The story goes something like this: Șura Șușara, my maternal great-grandmother, my grandfather’s mother, was of Tatar, Ukrainian and Polish descent. Șura is Russian for Alexandra, and Șușara is her maiden name. She grew up and lived in the White Fortress, a port city on the Black Sea, now part of Ukraine, but in the interwar period belonged to the Kingdom of Romania. Șura Șușara was a tailor as Coco Chanel used to say. A super chic, mega obnoxious old lady, unfulfilled in her love life, but talented beyond words. She would cut the material on you, stitch it up a few times and in an hour the dress was ready. The patterns were invented on the spot.
She was a refugee in Romania and lived the rest of her life in Focșani. There Șura led a grey life. Colour was the only thing she had in her creations, which she did not know how to enjoy. She failed to heed her calling and sewed only for her family. The episode that should have started her career did exactly the opposite. She had to make a dress for the mayor’s wife for a ball. Șura wanted to impress her, so she made her a simple, floor-length black dress of thick silk, but with an abstract peacock embroidered by hand all over the back of the dress. The lady didn’t like it. Șura vowed not to make another bespoke dress for anyone again, except her family. Thus, she became our own fashion designer. I’ve been wearing her creations for as long as I can remember.

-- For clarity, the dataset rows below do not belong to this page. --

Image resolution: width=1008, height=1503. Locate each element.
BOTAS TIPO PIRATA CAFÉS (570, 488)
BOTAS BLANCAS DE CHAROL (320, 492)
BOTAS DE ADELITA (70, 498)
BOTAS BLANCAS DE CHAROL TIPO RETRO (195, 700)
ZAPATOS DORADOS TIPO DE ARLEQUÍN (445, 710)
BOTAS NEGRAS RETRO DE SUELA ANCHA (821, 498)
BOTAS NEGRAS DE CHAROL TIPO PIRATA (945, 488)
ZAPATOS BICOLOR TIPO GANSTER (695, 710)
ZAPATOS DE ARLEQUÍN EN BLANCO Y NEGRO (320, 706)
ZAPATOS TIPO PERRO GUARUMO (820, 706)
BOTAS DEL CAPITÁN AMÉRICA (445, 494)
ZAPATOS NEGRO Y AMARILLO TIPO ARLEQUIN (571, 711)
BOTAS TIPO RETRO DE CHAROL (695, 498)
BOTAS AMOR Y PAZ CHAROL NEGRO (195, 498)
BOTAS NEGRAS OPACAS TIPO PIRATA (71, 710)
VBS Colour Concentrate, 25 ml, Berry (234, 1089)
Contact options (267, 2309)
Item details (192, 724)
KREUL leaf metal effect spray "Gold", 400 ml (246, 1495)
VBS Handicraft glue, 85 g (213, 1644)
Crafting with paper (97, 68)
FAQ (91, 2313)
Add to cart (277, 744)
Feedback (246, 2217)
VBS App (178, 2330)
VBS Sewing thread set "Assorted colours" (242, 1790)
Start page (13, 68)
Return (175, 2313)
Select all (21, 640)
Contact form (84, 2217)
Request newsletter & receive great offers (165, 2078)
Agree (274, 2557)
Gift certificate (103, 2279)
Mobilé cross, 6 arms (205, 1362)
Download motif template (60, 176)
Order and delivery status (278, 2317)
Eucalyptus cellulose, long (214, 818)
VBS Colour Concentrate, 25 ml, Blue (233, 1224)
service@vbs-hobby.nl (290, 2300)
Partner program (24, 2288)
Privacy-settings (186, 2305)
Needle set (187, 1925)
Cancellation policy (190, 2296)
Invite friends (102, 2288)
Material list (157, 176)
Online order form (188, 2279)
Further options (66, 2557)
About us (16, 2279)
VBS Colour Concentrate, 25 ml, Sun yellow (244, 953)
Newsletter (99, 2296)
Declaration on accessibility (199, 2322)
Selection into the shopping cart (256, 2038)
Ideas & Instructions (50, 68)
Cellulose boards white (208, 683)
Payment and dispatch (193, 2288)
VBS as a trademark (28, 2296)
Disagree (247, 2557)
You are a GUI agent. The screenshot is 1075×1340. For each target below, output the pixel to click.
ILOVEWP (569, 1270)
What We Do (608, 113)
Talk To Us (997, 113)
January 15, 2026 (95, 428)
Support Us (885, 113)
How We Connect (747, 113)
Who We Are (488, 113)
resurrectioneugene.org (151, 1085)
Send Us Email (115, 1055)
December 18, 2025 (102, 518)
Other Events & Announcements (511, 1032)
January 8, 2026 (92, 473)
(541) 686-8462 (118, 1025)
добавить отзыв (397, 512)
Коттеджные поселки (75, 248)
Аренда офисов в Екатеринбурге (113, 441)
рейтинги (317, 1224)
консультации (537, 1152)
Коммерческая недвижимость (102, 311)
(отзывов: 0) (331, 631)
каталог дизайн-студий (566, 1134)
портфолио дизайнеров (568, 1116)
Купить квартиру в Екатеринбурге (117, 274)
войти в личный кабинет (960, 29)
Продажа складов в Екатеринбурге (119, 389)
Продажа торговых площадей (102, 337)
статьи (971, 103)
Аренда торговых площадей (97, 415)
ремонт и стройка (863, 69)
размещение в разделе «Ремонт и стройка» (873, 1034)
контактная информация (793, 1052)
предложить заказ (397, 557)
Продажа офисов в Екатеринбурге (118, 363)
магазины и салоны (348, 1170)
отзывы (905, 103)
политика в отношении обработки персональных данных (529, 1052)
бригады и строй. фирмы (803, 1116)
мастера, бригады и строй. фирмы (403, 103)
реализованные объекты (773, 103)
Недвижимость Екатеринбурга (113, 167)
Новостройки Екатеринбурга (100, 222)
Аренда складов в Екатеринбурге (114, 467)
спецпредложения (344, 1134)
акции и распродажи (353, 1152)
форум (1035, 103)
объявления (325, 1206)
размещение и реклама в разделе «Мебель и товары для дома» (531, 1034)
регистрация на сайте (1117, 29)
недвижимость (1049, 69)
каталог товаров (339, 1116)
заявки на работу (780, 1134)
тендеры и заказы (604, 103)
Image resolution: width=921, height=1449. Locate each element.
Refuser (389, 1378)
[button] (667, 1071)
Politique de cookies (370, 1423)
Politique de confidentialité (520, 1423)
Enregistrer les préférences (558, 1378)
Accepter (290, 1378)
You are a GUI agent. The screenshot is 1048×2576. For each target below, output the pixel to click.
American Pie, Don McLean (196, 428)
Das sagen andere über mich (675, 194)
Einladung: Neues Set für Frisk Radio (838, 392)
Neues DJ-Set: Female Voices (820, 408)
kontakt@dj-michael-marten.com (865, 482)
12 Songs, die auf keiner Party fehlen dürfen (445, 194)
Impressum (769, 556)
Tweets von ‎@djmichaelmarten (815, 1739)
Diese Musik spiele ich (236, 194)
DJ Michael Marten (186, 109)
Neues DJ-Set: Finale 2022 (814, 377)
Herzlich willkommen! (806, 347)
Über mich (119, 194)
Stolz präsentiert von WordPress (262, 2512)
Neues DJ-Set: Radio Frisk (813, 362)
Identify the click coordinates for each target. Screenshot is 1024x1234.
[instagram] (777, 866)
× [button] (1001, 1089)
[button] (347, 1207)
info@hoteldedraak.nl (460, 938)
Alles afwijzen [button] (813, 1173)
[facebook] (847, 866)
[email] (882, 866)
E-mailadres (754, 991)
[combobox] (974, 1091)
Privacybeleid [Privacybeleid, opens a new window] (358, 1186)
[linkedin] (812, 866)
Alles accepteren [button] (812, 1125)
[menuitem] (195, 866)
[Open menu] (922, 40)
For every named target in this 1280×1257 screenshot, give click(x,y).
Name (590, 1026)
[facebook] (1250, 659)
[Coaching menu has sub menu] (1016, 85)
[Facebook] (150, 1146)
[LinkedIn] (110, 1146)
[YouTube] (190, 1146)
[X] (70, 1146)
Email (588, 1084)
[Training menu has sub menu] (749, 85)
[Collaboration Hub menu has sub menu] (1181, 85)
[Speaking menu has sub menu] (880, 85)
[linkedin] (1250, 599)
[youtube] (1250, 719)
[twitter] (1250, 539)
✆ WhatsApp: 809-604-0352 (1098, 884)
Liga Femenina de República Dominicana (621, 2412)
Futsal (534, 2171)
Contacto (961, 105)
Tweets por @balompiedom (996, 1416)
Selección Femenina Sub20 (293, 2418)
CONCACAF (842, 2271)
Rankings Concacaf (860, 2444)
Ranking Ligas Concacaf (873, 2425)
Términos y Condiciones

In 2021 I decided to relive the story of Șura as I would have liked her to live it, on full display for everyone to see. The first collection was called “The Dream” and it bears the memory of many women in my life with whom I would sit around talking, telling stories of their intimacies, their experiences, fortune telling in coffee, trying on party outfits, dancing, flirting, laughing, making plans, travelling. I woke up one day and lived the dream shared by the energy of kaftan-wearing women.
Our creations have a simple cut, but precisely because it is so simple, it leaves room for the woman to enrich it with her attitude, with the way she wears it. My great-grandmother worked with this philosophy, she said it was about the woman, not the dress. Șura worked in a sustainable way, using scraps and dead stock to bring her ideas to life. My grandmother and my mother wore and wear her garments and accessories and I, 50 years later, relive the story, trying to put light back on what she created, honoured, and humbled by the legacy she left behind.
Șura Șușara is not a brand, it is a story. A story that writes itself, intuitively, instinctively and immersively. It is written together with the women who wear it and inspire it.
Șura has a life of its own. It has its own energy that is felt through the clothes. We bring her patterns and story to life and translate them into a contemporary visual language.